● **WHAT THE EXERCISE ASKS**: Using the entries below, write out the line with "Where should I click to: Expand", the line with "the search list", and every line in between, exactly as each is written.

● **DATA PROVIDED**:
^^^^^^^^

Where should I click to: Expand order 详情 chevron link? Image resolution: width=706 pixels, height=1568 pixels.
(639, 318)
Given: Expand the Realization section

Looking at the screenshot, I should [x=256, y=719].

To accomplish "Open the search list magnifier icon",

^^^^^^^^

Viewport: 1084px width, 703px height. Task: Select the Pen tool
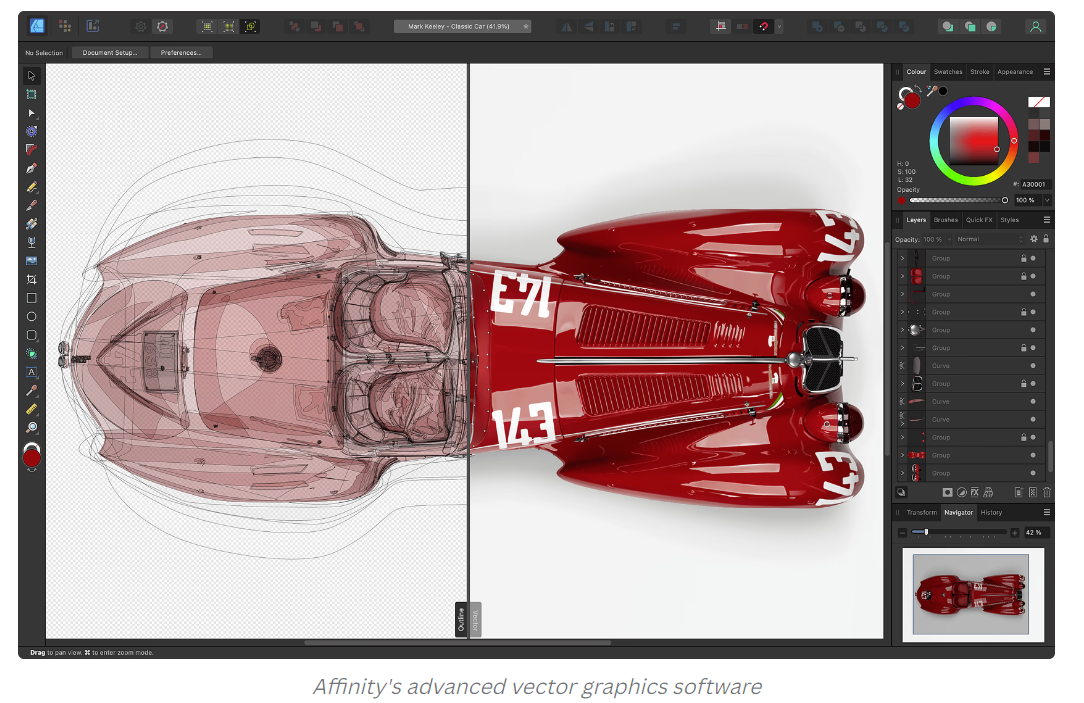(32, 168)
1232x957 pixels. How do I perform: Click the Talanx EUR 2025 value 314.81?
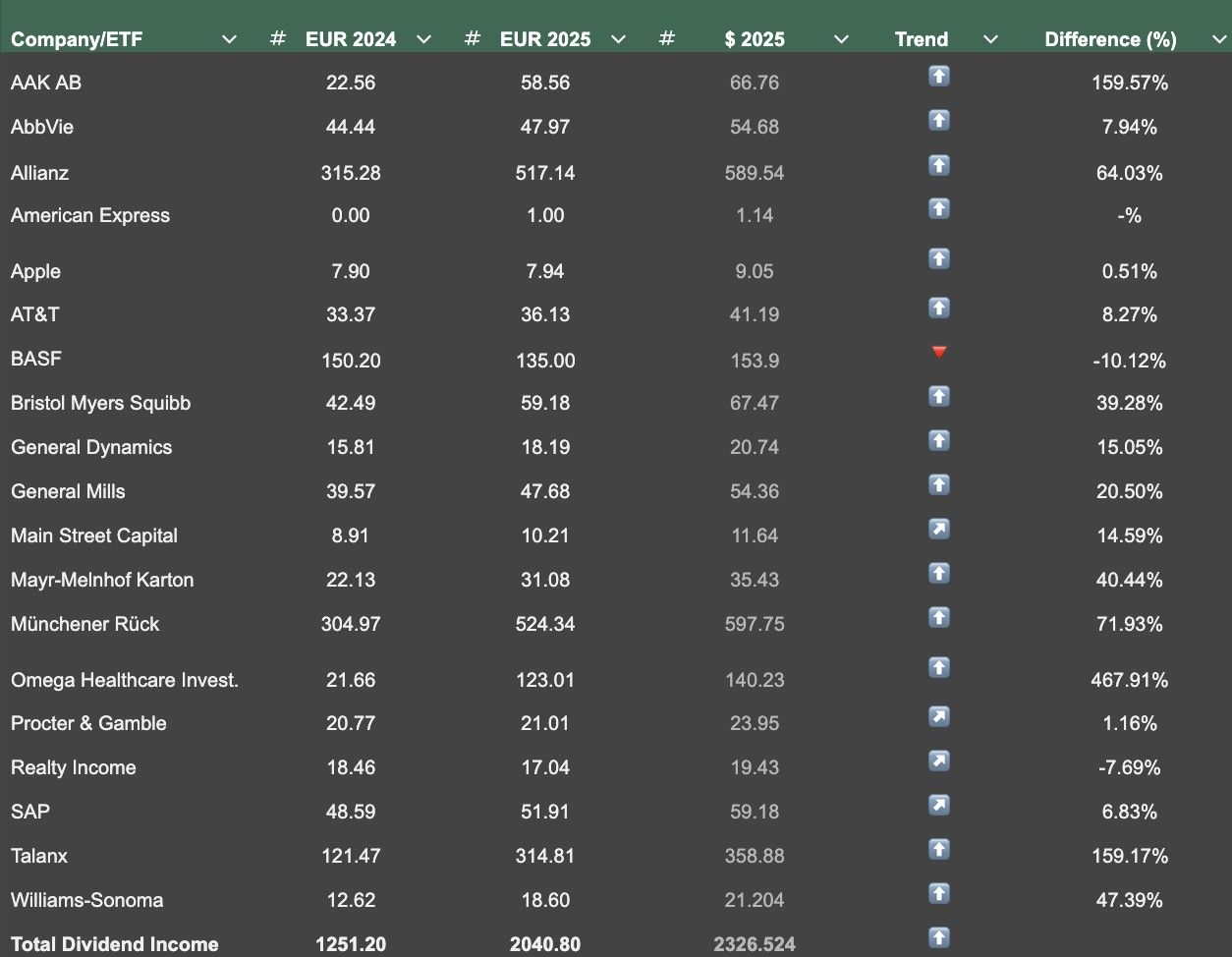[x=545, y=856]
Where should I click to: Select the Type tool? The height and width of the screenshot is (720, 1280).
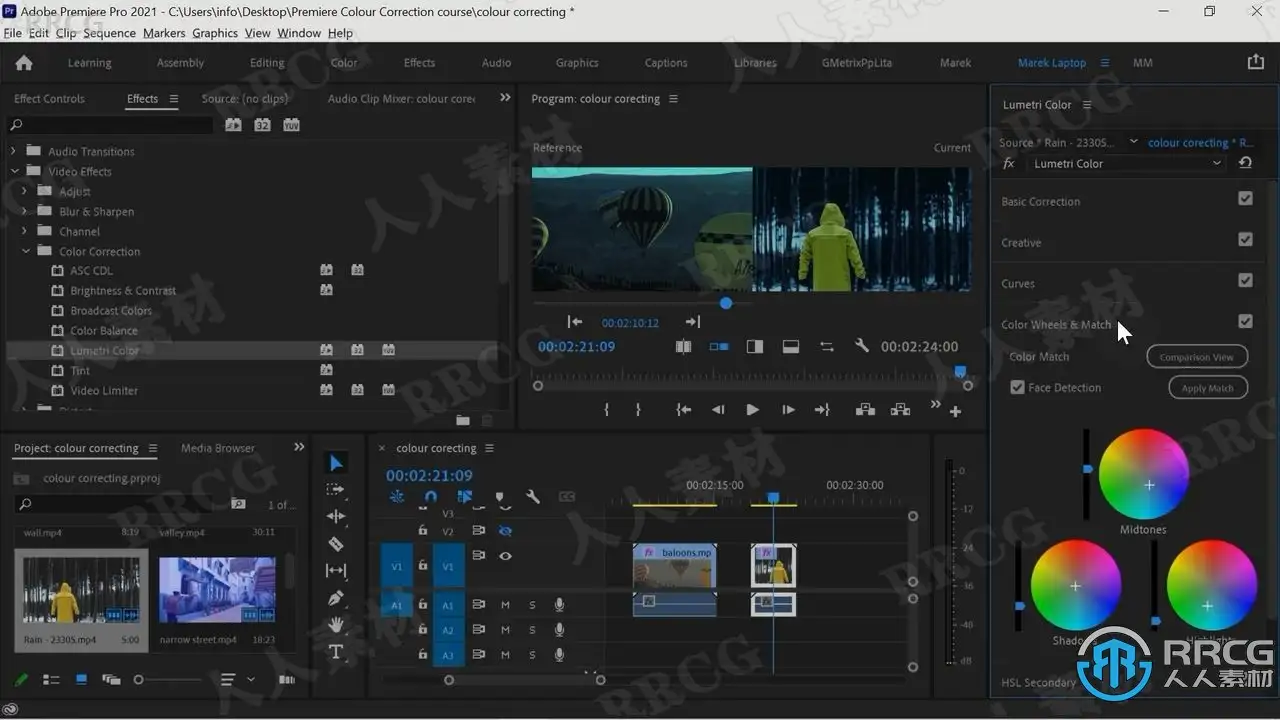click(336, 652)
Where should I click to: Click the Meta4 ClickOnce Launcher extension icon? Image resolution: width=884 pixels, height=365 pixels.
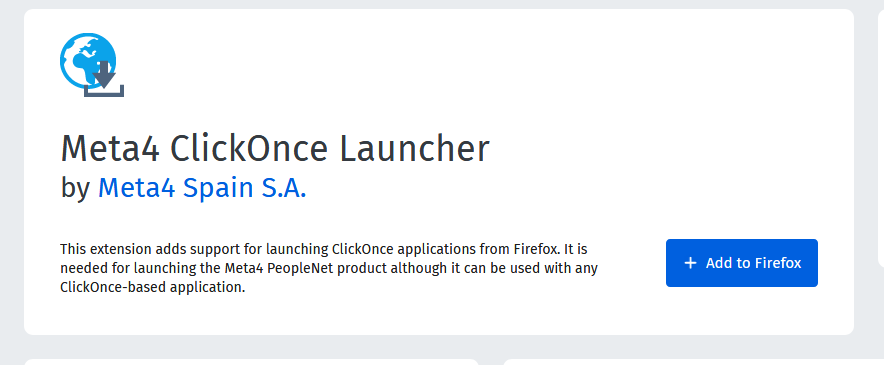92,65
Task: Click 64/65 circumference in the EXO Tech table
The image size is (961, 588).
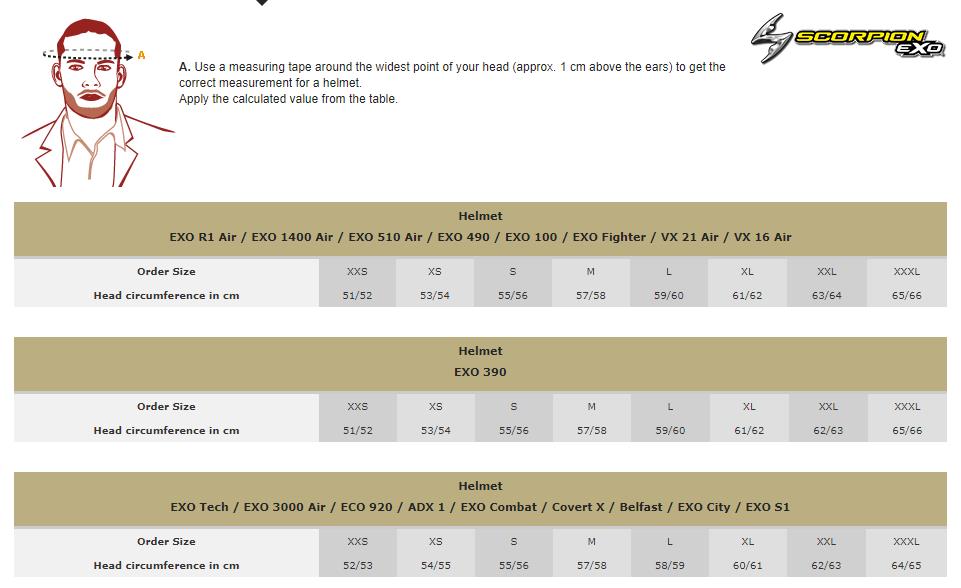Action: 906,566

^^^^^^^^

● **RESULT OF THE EXERCISE**:
Where should I click to: Expand order 详情 chevron link? Image resolution: width=706 pixels, height=1568 pixels.
(639, 318)
Given: Expand the Realization section

Looking at the screenshot, I should [x=256, y=719].

To accomplish "Open the search list magnifier icon",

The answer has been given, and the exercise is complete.